Advertising Elasticity of Demand (AED)
A measure of the responsiveness of consumer demand for one product or service to a change in advertising expenditures for that product or service; mathematically calculated as the percentage change in quantity demanded for product X, divided by the percentage change in advertising devoted to product X.
Advertising
Firms can advertise for a product, thereby influencing consumers’ WTP and shifting the demand curve outward. Advertisements can be persuasive or informative.
Advertising its own product
Advertising its own product shifts the demand curve facing a firm to the right.
Advertising an industry
Advertising an industry is more beneficial when a firm has few important competitors: this will shift the demand curve for the entire industry to the right, and since the firm has a large share of the market, most increased purchases in the industry will benefit the firm.

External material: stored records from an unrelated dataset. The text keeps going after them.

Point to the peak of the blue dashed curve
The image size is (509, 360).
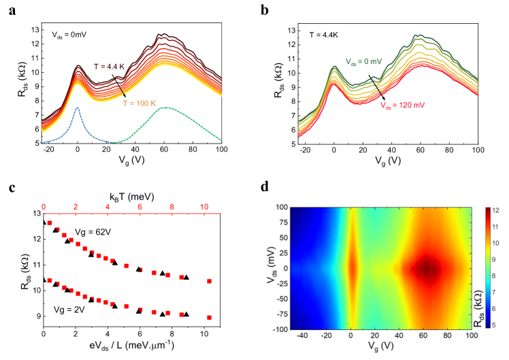click(x=78, y=108)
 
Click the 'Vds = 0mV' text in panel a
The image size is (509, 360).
click(x=73, y=33)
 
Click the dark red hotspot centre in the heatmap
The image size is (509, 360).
click(x=427, y=267)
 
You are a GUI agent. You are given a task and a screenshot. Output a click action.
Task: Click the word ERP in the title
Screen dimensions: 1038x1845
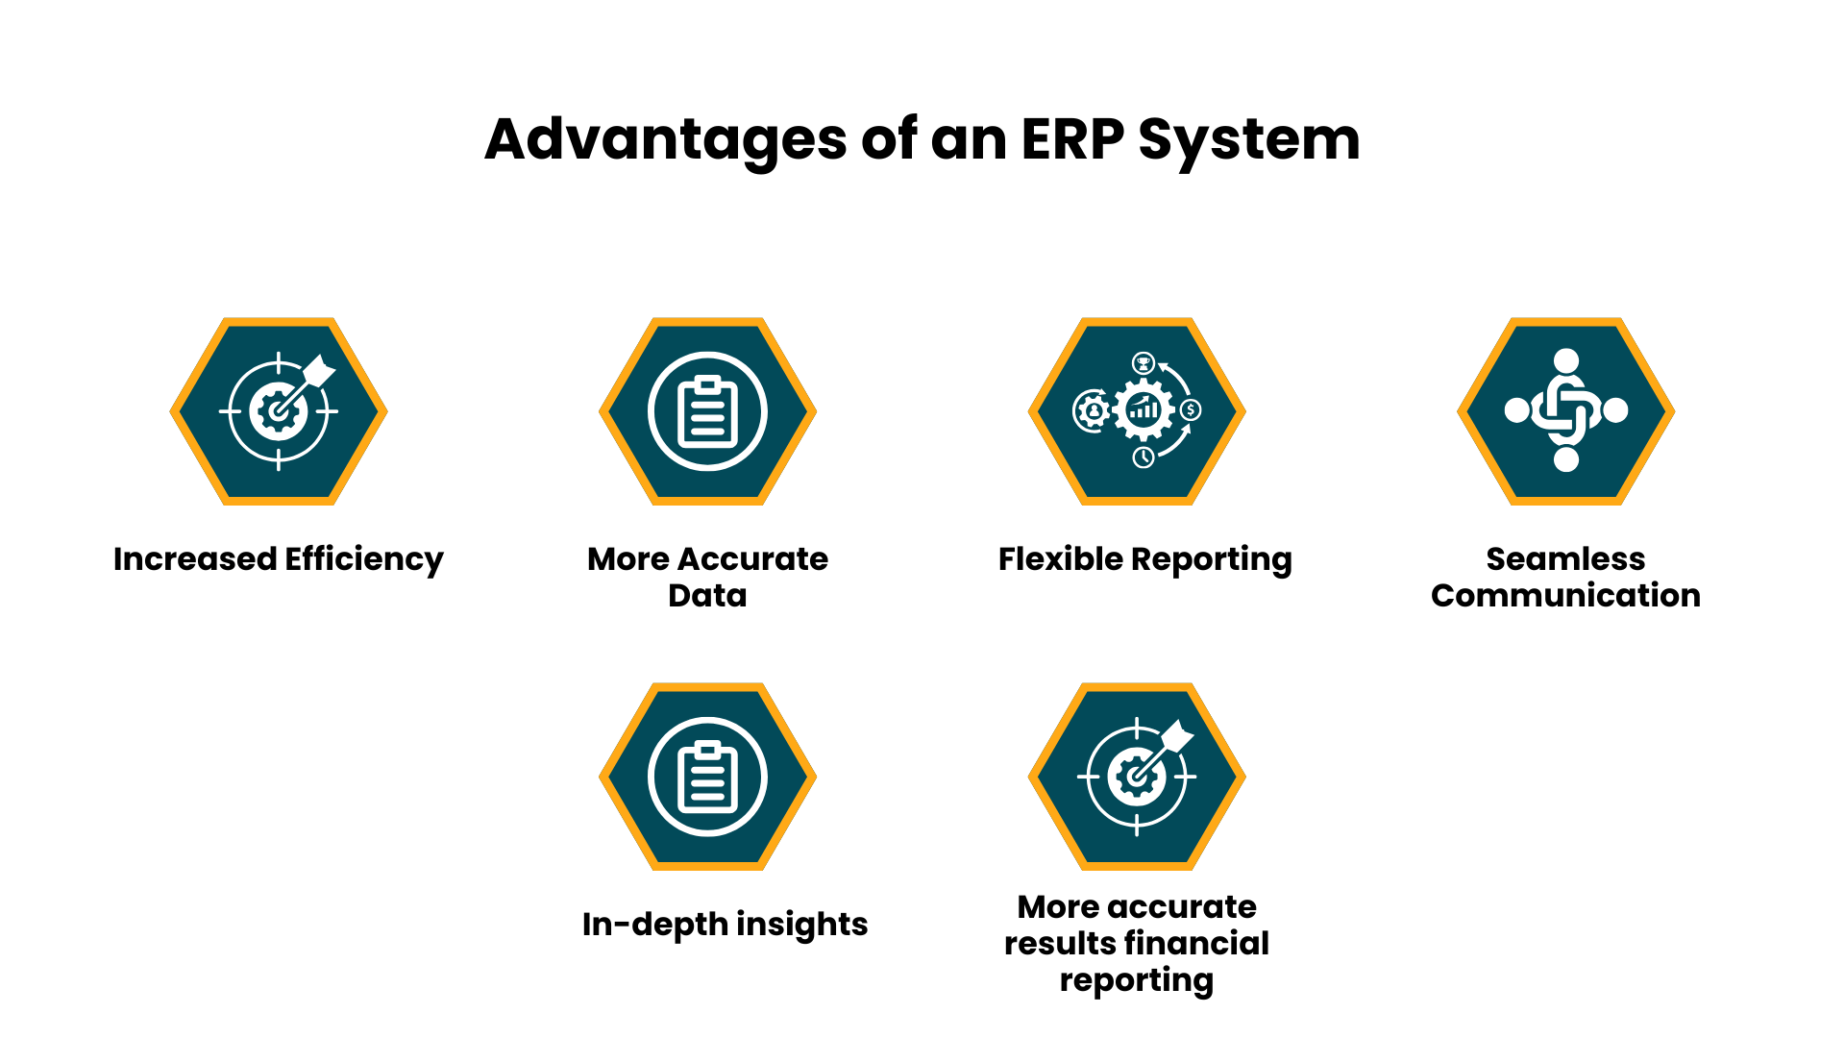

Running negative advertisements about a firm’s competitor
Running negative advertisements about a firm’s competitor will shift the demand curve for the competitor’s product to the left and (if the competitor’s product is a substitute for the firm’s own product) shift the curve demand for the firm’s product to the right.
Substitute
A product or service that can replace another product or service; mathematically, the combined willingness to pay for two products that are substitutes is lower than the sum of the willingness to pay for each individual product (i.e. you wouldn’t be willing as much to buy both a computer and a tablet as you would to buy either a computer or a tablet separately).
Firms can increase demand for their products by making substitutes less available or more expensive, or by making complements more available or cheaper.